◆ Document section

Hello everyone. It is my pleasure to bring you the greatest house I have ever seen. The house of a true visionary. A real ad-hocist. A genuine pioneer of fenestration. This house is in Alabama. It was built in 1980 and costs around $5 million. It is worth every penny. Perhaps more.

Now, I know what you're thinking: "Come on, Kate, that's a little kooky, but certainly it's not McMansion Heaven. This is very much a house in the earthly realm. Purgatory. McMansion Purgatory." Well, let me now play Beatrice to your Dante, young Pilgrim. Welcome. Welcome, welcome, welcome.

It is rare to find a house that has everything. A house that wills itself into Postmodernism yet remains unable to let go of the kookiest moments of the prior zeitgeist, the Bruce Goffs and Earthships, the commune houses built from car windshields, the seventies moments of psychedelic hippie fracture. It is everything. It has everything. It is theme park, it is High Tech. It is Renaissance (in the San Antonio Riverwalk sense of the word.) It is medieval. It is maybe the greatest pastiche to sucker itself to the side of a mountain, perilously overlooking a large body of water. Look at it. Just look.

◆ Objective 1
Decide whether each statement agrees with the description of the Alabama house. Answer yes or no, and quote the words from the description that settle it.
(a) The house was built in 1980.
(b) The house costs around $2 million.
(c) The house overlooks a large body of water.
◆ Objective 2
Answer these questions from the description of the Alabama house:
(a) In which state is the house?
(b) Which figure does the writer offer to play for the reader?
(c) In what sense of the word is the house called Renaissance?
◆ Objective 3
Resume the description of the Alabama house after its final sentence.
The lines that come after the house description are separate material.

◆ Raw data
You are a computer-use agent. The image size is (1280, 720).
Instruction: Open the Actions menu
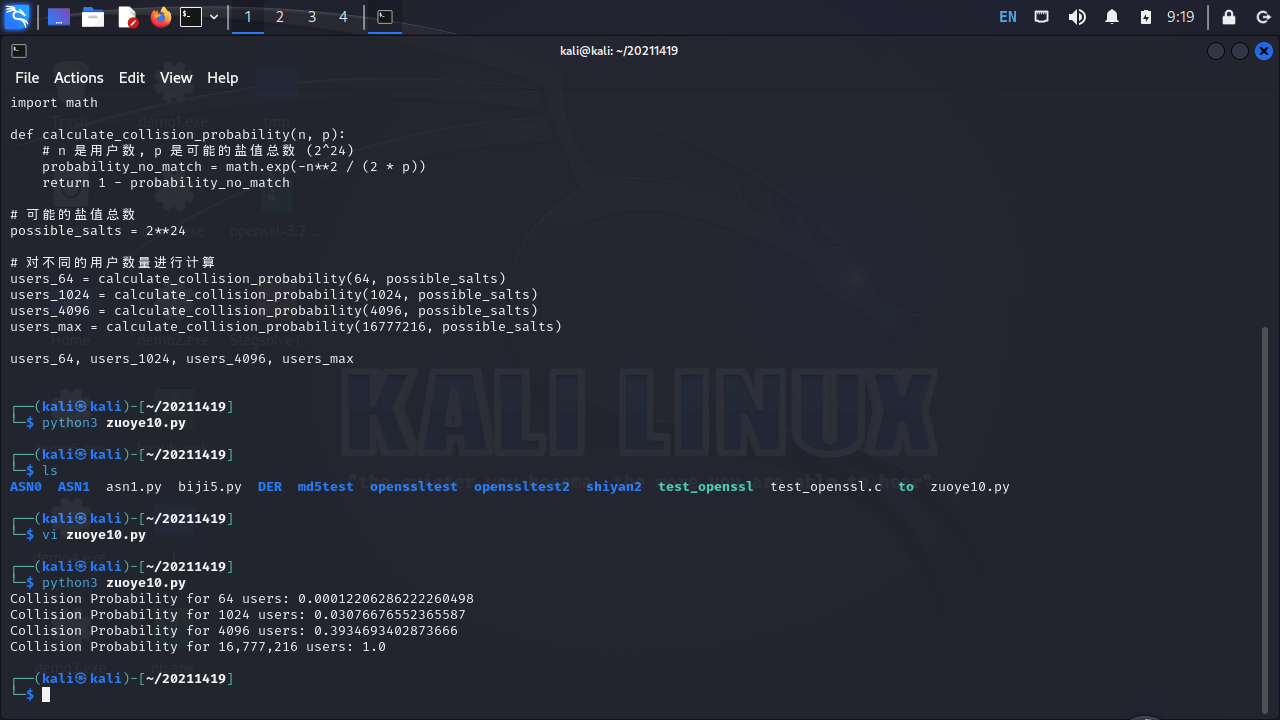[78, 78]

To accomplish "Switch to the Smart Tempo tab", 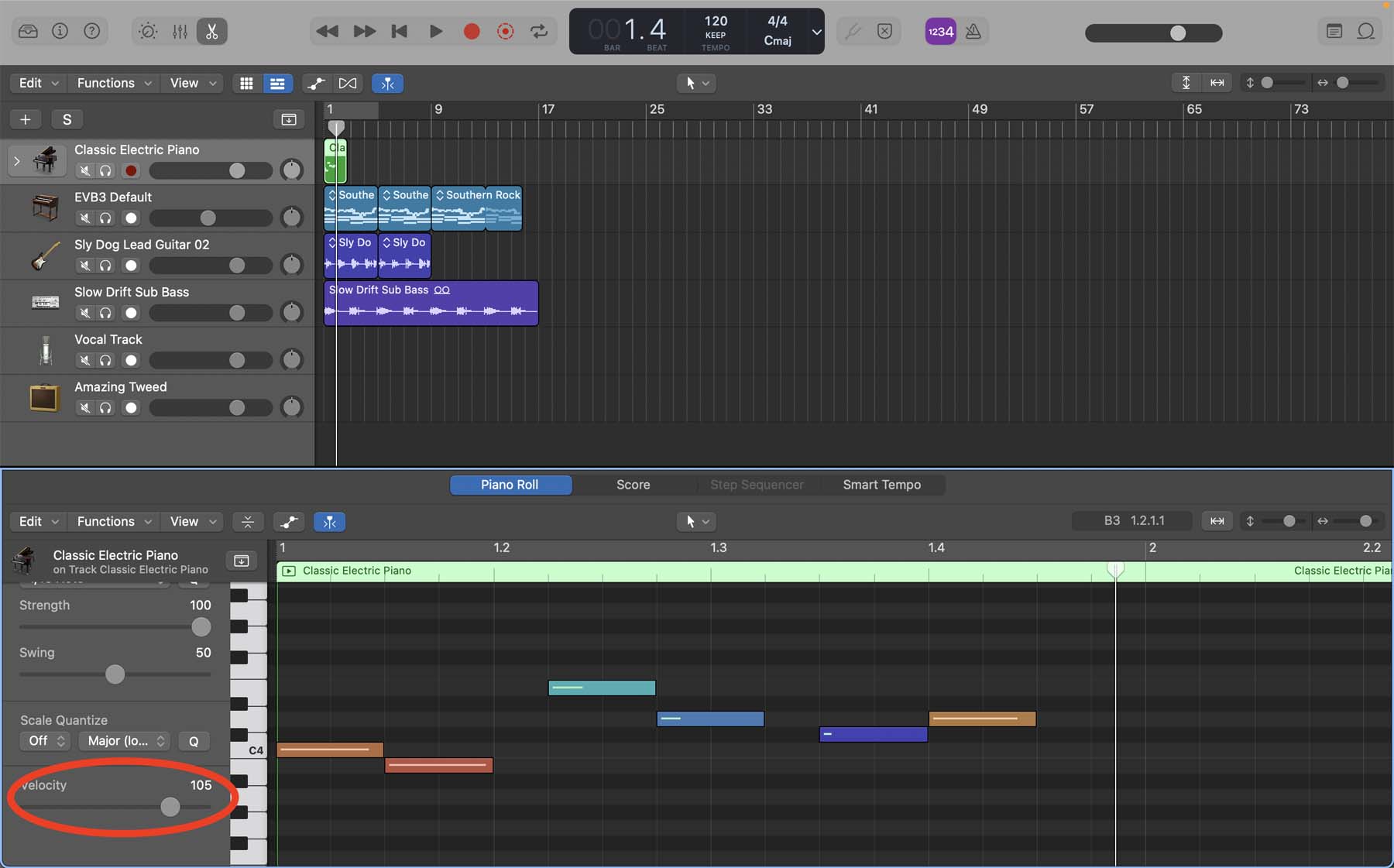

◆ Task result 1
(a) Yes: "It was built in 1980"
(b) No: "costs around $5 million"
(c) Yes: "perilously overlooking a large body of water"

◆ Task result 2
(a) Alabama
(b) Beatrice
(c) In the San Antonio Riverwalk sense

◆ Task result 3
The inside is white. This makes it dreamlike, almost benevolent. It is bright because this is McMansion Heaven and Gray is for McMansion Hell. There is an overbearing sheen of 80s optimism. In this house, the credit default swap has not yet been invented, but could be.

It takes a lot for me to drop the cocaine word because I think it's a cheap joke. But there's something about this example that makes it plausible, not in a derogatory way, but in a liberatory one, a sensuous one. Someone created this house to have a particular experience, a particular feeling. It possesses an element of true fantasy, the thematic. Its rooms are not meant to be one cohesive composition, but rather a series of scenes, of vastly different spatial moments, compressed, expanded, bright, close.

And then there's this kitchen for some reason. Or so you think. Everything the interior design tries to hide, namely how unceasingly peculiar the house is, it is not entirely able to because the choices made here remain decadent, indulgent, albeit in a more familiar way.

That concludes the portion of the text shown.